Written exercise: Give everything from the line containing "Where should I click to: Click the prompt" down to the line containing "pyautogui.click(x=538, y=554)" as a Markdown table with the columns Row and Line. Number each row, and skip blank lines.

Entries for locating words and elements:
== == ==
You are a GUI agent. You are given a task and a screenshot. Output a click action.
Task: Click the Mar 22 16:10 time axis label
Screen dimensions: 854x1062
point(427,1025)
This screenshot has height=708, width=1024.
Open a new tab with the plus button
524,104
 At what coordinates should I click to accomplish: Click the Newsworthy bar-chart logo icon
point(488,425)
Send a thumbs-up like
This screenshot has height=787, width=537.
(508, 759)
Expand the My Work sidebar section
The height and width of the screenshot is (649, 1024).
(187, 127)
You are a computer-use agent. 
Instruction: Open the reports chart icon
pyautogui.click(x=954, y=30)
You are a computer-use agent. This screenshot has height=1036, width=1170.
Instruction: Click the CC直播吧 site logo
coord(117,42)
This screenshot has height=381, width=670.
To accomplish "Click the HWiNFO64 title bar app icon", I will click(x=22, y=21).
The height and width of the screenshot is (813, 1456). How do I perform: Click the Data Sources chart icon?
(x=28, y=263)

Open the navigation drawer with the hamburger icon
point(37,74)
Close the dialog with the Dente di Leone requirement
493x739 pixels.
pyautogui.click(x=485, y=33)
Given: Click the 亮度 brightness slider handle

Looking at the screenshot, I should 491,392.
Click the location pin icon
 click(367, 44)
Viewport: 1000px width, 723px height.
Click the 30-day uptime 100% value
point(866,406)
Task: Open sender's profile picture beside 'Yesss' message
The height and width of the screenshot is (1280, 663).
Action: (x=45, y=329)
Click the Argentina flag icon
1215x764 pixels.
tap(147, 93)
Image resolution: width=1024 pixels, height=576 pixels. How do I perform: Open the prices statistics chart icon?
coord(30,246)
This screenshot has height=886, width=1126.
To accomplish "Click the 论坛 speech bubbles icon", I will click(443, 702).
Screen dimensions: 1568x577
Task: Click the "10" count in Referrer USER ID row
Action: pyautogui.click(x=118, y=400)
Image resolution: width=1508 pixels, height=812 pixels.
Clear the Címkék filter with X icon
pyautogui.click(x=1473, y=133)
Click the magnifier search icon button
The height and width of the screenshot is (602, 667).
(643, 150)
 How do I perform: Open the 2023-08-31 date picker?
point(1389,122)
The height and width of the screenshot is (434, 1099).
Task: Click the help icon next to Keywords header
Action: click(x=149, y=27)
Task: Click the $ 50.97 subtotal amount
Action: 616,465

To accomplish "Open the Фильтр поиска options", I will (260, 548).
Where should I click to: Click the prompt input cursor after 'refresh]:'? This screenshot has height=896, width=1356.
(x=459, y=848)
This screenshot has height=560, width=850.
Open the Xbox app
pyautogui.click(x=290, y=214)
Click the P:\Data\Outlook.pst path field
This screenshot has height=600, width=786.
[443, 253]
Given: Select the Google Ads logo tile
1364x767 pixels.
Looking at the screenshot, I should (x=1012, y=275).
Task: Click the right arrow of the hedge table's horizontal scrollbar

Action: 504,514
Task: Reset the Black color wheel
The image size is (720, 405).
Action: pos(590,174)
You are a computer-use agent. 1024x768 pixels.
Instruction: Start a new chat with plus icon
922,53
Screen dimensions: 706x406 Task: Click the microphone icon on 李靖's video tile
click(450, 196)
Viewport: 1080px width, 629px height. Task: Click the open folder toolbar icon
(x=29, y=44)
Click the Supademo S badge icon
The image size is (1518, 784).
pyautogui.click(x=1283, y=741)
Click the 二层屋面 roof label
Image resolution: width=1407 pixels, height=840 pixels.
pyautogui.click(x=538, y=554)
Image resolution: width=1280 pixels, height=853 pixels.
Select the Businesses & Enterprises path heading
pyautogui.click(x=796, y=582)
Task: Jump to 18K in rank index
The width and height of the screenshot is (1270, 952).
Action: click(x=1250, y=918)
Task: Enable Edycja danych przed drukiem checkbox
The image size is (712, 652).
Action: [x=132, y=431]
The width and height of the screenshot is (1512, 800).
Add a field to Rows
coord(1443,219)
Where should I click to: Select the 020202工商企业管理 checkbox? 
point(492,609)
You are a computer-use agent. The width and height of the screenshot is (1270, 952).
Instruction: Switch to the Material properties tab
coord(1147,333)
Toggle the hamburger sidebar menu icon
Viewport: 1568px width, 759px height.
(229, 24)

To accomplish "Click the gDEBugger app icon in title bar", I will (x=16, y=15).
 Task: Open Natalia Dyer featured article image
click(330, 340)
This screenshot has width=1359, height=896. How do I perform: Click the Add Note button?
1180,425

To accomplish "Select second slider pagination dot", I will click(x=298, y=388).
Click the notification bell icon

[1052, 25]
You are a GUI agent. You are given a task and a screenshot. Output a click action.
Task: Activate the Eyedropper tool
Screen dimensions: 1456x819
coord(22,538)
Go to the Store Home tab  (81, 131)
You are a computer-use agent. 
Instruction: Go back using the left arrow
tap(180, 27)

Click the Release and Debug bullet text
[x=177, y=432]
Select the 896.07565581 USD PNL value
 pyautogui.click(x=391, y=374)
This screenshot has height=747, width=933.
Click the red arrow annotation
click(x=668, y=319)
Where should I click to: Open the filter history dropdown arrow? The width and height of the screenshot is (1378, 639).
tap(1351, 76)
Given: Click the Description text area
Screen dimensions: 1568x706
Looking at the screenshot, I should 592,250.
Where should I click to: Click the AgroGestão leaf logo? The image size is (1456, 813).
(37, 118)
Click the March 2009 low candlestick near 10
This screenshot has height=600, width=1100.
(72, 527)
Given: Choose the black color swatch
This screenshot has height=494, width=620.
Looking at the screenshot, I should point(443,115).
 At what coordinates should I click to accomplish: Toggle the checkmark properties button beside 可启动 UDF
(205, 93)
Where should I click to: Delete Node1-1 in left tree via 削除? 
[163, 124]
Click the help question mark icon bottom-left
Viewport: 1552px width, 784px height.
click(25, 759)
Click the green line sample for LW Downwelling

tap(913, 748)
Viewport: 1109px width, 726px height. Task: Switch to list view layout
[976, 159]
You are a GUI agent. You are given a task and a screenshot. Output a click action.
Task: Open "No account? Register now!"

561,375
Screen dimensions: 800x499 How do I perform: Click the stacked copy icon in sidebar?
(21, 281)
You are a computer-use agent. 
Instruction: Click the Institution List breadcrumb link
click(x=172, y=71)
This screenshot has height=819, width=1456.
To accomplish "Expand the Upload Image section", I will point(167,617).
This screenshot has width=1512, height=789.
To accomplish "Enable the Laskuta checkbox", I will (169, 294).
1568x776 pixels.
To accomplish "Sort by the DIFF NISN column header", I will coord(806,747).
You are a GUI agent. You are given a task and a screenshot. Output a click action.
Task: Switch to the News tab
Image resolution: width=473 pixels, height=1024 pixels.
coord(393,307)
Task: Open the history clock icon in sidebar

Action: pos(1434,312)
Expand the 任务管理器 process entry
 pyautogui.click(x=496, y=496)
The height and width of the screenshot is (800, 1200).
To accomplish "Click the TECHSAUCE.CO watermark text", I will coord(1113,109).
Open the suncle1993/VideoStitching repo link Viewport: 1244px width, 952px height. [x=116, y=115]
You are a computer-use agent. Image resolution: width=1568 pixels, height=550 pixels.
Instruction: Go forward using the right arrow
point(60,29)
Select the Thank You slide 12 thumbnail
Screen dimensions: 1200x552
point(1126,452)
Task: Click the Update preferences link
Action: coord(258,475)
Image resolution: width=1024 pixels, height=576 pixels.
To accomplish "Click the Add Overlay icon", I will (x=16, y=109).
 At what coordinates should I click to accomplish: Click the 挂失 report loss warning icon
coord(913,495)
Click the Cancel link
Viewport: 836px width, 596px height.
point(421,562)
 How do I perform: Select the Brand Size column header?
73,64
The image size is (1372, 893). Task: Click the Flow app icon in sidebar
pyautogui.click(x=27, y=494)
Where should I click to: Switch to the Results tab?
== == ==
Answer to this exercise:
| Row | Line |
|---|---|
| 1 | Where should I click to: Click the prompt input cursor after 'refresh]:'? This screenshot has height=896, width=1356. |
| 2 | (x=459, y=848) |
| 3 | This screenshot has height=560, width=850. |
| 4 | Open the Xbox app |
| 5 | pyautogui.click(x=290, y=214) |
| 6 | Click the P:\Data\Outlook.pst path field |
| 7 | This screenshot has height=600, width=786. |
| 8 | [443, 253] |
| 9 | Given: Select the Google Ads logo tile |
| 10 | 1364x767 pixels. |
| 11 | Looking at the screenshot, I should (x=1012, y=275). |
| 12 | Task: Click the right arrow of the hedge table's horizontal scrollbar |
| 13 | Action: 504,514 |
| 14 | Task: Reset the Black color wheel |
| 15 | The image size is (720, 405). |
| 16 | Action: pos(590,174) |
| 17 | You are a computer-use agent. 1024x768 pixels. |
| 18 | Instruction: Start a new chat with plus icon |
| 19 | 922,53 |
| 20 | Screen dimensions: 706x406 Task: Click the microphone icon on 李靖's video tile |
| 21 | click(450, 196) |
| 22 | Viewport: 1080px width, 629px height. Task: Click the open folder toolbar icon |
| 23 | (x=29, y=44) |
| 24 | Click the Supademo S badge icon |
| 25 | The image size is (1518, 784). |
| 26 | pyautogui.click(x=1283, y=741) |
| 27 | Click the 二层屋面 roof label |
| 28 | Image resolution: width=1407 pixels, height=840 pixels. |
| 29 | pyautogui.click(x=538, y=554) |